--- Provided entries ---

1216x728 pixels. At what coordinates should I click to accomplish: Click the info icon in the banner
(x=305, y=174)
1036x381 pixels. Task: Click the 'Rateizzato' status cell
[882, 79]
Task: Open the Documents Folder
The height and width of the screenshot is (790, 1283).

---
--- Provided entries ---

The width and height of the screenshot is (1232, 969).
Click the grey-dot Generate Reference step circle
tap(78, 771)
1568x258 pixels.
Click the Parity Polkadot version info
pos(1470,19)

---

What you will do: Output the lines above exactly, but only those between the line holding "1216x728 pixels. At" and the line holding "The height and", inclusive.

Result:
1216x728 pixels. At what coordinates should I click to accomplish: Click the info icon in the banner
(x=305, y=174)
1036x381 pixels. Task: Click the 'Rateizzato' status cell
[882, 79]
Task: Open the Documents Folder
The height and width of the screenshot is (790, 1283).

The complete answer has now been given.